WORK TO COMPLETE →
Write out the full listing below exactly as given.

START DATA SUPPLIED

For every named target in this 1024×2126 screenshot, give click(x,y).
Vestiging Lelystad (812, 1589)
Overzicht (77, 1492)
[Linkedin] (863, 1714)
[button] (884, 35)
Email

END DATA SUPPLIED

TASK SOLUTION →
For every named target in this 1024×2126 screenshot, give click(x,y).
Vestiging Lelystad (812, 1589)
Overzicht (77, 1492)
[Linkedin] (863, 1714)
[button] (884, 35)
Email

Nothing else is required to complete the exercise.